A previous study had indicated that cardiac stem cells showed a better survival rate when the oxygen tension during their culturing was reduced. In this study, the Cambridge and Edinburgh teams wanted to learn if the same might prove true for neural stem cells (NSCs). So they modeled the oxygen stress that occurs during transplantation and, using NSCs collected from young rats, demonstrated that reducing the oxygen tension during culture in the laboratory from 20 percent to 3 percent resulted in significant cell death, while maintaining a 3 percent level protected them.

They saw similar results when they transplanted the stem cells into the brains of adult rats.

“NSCs cultured at an oxygen level of 3 percent rather than 20 percent oxygen approximately doubled survival in the immediate post-transplantation phase,” Dr. Stacpoole reported.

In addition, the low oxygen tensions resulted in more cells developing into oligodendrocytes, both in vitro and in vivo. Oligodendrocytes are a type of brain cell.

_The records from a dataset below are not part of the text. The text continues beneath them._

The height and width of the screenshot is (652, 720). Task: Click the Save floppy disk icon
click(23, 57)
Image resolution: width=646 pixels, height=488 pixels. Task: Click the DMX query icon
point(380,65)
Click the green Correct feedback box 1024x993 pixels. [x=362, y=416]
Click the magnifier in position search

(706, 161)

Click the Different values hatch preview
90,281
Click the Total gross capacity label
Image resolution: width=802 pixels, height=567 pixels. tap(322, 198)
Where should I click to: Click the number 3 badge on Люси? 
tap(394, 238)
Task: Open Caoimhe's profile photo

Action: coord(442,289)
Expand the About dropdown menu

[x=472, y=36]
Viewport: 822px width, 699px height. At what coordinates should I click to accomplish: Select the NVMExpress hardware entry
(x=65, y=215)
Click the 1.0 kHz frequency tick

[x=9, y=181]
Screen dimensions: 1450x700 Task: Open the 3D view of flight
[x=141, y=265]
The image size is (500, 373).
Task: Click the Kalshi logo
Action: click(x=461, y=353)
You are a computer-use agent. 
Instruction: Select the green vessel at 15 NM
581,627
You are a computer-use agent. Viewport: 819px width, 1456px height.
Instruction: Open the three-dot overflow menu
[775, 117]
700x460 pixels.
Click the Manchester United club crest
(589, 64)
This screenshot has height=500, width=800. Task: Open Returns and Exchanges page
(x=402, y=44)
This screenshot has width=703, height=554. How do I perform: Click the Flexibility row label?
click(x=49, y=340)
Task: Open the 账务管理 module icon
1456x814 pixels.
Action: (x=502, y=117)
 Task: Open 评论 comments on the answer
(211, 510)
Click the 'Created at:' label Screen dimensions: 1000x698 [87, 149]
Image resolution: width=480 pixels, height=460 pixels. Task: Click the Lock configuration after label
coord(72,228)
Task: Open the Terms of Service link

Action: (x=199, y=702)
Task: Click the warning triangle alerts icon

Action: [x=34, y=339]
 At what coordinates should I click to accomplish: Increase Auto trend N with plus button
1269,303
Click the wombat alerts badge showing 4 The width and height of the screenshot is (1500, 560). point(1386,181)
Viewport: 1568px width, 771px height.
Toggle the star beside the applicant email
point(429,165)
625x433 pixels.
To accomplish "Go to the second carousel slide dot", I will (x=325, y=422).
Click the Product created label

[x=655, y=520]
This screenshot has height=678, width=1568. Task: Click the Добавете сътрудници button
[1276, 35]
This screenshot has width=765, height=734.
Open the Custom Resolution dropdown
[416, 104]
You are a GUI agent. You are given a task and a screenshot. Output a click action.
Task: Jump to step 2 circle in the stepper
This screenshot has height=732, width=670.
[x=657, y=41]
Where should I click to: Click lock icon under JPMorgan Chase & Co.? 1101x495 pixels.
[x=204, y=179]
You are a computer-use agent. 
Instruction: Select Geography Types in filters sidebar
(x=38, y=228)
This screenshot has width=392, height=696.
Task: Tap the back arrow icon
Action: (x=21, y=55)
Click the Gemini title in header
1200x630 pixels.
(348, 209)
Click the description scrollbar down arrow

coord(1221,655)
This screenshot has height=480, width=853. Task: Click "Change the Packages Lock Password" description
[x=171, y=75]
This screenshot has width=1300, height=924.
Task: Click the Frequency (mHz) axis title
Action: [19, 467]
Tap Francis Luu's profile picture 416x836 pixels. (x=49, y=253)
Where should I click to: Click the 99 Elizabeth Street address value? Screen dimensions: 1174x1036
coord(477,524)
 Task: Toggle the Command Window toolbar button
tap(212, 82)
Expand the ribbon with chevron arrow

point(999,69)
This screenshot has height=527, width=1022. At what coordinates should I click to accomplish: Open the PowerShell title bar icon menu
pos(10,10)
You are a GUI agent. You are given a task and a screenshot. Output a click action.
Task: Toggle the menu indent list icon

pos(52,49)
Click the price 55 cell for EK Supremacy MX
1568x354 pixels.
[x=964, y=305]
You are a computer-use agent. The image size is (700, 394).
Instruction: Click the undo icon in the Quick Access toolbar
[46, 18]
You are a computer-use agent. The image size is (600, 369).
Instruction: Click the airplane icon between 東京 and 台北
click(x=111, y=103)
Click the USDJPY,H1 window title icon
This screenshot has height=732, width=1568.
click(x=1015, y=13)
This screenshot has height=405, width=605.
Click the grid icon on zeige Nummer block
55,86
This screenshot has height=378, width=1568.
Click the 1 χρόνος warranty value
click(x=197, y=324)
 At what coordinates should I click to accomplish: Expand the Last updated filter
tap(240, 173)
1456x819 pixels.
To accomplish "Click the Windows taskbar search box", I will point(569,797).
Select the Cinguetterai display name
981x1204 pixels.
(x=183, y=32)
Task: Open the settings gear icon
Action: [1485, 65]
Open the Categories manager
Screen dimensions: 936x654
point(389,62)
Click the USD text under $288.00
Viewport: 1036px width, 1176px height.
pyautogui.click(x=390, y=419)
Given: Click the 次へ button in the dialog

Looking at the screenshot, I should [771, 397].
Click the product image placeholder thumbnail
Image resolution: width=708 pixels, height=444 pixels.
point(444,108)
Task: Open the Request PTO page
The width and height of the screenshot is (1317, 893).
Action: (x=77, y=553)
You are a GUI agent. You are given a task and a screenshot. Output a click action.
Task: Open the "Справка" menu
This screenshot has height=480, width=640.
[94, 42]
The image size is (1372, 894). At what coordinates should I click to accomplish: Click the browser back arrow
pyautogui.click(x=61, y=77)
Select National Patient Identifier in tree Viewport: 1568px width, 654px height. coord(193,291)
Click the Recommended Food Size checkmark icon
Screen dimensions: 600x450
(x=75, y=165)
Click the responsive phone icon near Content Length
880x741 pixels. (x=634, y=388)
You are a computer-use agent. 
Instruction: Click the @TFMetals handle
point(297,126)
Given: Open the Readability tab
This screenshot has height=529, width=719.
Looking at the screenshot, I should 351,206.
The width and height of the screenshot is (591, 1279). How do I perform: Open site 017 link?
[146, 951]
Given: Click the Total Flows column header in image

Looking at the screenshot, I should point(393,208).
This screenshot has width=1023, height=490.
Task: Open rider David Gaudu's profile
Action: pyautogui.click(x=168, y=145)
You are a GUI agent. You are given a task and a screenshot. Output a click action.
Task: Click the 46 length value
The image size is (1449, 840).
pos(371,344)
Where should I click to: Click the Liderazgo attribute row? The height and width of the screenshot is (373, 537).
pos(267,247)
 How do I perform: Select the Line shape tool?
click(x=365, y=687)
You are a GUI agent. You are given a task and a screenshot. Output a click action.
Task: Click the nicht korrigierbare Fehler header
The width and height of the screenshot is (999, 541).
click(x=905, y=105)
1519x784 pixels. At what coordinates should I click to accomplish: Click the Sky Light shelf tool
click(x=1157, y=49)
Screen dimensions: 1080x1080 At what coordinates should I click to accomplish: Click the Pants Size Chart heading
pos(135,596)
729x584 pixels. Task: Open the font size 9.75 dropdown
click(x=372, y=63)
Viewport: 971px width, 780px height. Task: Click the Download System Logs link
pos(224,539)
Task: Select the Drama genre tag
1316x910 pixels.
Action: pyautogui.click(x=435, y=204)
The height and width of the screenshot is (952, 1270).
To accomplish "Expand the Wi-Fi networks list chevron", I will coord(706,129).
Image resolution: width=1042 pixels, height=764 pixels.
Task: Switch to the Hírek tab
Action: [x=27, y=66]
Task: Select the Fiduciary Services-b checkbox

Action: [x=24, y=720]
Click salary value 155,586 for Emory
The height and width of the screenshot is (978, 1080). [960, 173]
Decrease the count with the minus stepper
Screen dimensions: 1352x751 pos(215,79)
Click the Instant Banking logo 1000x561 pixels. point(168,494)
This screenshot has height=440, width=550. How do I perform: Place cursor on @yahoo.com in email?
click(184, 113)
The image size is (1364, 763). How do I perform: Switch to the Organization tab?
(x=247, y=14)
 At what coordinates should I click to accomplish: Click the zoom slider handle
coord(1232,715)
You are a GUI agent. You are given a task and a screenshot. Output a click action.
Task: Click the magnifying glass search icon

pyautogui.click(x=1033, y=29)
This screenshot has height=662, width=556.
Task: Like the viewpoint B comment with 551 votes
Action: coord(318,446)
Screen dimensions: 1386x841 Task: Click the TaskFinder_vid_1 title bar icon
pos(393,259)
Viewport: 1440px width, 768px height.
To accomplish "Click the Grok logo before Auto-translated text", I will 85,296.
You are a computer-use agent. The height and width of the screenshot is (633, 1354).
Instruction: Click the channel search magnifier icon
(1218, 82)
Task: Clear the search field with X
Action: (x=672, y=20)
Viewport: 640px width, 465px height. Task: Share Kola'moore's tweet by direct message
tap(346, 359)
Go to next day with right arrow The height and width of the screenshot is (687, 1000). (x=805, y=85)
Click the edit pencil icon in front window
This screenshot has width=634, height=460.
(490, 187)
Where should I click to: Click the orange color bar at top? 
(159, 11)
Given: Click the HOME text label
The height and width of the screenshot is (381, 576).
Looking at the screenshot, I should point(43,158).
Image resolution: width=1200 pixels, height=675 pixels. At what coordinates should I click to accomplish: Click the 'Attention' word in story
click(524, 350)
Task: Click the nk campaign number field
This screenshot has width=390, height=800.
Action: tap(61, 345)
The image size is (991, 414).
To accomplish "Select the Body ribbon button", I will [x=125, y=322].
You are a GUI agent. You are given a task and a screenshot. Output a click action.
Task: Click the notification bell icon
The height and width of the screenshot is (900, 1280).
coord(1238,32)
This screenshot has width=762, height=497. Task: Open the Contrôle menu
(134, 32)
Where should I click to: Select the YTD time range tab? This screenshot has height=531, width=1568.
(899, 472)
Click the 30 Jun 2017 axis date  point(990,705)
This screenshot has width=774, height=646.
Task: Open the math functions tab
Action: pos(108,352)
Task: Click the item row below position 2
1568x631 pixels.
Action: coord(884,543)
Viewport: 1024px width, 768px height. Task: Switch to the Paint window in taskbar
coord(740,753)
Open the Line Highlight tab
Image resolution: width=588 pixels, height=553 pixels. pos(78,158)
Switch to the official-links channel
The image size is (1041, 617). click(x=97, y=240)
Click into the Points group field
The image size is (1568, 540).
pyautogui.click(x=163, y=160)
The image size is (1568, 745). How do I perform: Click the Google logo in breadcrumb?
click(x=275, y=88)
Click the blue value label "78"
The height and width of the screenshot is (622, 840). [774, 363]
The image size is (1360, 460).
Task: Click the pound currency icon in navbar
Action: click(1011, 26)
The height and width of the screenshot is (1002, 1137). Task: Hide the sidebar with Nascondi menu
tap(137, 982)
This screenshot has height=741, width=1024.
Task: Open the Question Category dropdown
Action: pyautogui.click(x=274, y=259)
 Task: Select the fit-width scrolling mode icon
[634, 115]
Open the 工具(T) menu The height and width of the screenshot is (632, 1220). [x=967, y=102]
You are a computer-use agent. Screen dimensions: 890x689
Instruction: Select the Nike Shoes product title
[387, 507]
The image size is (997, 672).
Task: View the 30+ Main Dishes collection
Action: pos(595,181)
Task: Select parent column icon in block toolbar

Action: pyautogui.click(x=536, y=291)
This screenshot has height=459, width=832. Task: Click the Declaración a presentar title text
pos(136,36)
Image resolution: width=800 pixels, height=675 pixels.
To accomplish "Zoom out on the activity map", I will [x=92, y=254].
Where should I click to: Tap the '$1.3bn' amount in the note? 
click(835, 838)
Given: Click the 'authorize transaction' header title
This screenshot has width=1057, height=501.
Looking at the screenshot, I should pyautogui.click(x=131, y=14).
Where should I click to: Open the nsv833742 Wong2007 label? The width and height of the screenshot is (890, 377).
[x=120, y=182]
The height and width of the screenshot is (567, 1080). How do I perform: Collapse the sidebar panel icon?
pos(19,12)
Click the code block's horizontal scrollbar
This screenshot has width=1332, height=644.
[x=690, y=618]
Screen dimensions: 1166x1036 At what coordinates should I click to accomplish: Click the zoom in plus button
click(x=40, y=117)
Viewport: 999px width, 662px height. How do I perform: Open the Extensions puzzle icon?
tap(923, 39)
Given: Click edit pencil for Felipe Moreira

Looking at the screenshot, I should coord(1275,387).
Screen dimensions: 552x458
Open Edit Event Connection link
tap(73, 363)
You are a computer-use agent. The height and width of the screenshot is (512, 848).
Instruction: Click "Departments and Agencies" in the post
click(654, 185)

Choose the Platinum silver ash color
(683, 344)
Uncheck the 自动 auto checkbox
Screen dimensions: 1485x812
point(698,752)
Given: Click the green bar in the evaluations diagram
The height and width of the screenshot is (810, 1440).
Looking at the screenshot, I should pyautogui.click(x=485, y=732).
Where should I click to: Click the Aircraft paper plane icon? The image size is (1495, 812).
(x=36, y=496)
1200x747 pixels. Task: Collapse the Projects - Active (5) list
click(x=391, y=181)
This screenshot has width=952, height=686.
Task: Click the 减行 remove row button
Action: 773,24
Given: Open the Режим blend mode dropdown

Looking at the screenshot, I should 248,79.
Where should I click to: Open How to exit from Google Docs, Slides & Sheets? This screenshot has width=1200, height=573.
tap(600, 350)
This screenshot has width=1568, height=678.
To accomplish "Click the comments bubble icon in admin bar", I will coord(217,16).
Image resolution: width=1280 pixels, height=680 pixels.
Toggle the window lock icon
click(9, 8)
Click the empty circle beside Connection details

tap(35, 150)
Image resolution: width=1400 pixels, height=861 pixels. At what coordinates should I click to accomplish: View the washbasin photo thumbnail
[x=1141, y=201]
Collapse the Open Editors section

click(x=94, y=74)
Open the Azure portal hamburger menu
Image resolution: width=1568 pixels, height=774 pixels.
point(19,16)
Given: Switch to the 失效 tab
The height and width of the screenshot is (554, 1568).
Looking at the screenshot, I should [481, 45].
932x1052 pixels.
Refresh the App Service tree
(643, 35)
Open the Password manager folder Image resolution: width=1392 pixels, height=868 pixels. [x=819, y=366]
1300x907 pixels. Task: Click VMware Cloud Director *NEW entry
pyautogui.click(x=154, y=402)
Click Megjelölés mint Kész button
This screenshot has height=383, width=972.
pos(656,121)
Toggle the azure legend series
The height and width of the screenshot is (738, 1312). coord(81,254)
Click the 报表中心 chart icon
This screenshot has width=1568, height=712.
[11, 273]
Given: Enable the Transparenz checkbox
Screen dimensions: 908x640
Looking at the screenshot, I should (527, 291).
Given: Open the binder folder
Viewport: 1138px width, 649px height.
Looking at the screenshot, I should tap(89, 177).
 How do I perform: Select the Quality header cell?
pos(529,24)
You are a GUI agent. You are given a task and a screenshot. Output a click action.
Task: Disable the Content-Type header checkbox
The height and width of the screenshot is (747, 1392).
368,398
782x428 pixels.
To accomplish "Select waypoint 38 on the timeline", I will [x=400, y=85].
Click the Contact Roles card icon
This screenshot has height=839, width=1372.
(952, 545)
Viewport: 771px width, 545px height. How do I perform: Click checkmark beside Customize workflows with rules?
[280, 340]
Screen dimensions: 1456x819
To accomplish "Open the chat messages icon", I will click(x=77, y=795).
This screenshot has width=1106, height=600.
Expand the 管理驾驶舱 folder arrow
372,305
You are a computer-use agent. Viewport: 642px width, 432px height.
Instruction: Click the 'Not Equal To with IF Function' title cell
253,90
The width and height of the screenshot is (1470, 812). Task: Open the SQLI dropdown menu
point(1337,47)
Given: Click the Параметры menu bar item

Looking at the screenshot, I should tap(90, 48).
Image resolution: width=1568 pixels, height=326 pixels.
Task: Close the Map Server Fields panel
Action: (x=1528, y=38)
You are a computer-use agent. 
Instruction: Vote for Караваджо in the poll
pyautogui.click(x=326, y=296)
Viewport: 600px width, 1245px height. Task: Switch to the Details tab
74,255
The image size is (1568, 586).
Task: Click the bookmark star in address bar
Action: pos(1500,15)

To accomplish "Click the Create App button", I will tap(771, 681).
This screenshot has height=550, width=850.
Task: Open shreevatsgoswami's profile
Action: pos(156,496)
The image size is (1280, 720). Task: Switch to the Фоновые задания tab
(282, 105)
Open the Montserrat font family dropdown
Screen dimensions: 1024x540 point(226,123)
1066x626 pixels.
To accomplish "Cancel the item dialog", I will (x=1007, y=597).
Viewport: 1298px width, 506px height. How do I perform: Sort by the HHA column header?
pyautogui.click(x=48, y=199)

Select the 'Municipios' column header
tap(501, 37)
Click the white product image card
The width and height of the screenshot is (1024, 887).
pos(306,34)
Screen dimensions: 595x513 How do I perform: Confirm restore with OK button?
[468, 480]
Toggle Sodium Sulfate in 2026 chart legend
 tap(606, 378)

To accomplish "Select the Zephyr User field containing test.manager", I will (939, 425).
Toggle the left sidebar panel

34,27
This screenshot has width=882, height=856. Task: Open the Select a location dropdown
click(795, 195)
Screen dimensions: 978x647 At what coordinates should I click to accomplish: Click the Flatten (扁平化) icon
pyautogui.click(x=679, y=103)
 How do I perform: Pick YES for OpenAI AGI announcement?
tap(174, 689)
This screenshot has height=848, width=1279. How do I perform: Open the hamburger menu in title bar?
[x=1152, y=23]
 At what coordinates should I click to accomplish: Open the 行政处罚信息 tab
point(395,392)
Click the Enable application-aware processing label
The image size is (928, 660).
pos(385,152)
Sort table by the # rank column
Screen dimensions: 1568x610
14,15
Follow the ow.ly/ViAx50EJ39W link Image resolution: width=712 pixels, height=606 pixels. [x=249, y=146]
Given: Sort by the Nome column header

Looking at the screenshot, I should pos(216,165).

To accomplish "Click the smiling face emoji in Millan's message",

While considered the most vulnerable cells in the central nervous system, they also are among the most important as they produce the insulating sheet that protects nerve fibers.

“While cell transplantation strategies hold promise for the treatment of a wide range of human diseases, it is known that many transplanted cells die within the first few days,” said Anthony Atala, M.D., editor of STEM CELLS Translational Medicine and director of the Wake Forest Institute for Regenerative Medicine. “This study demonstrates that oxygen in the cell culture environment is an important consideration when preparing cells for transplantation.”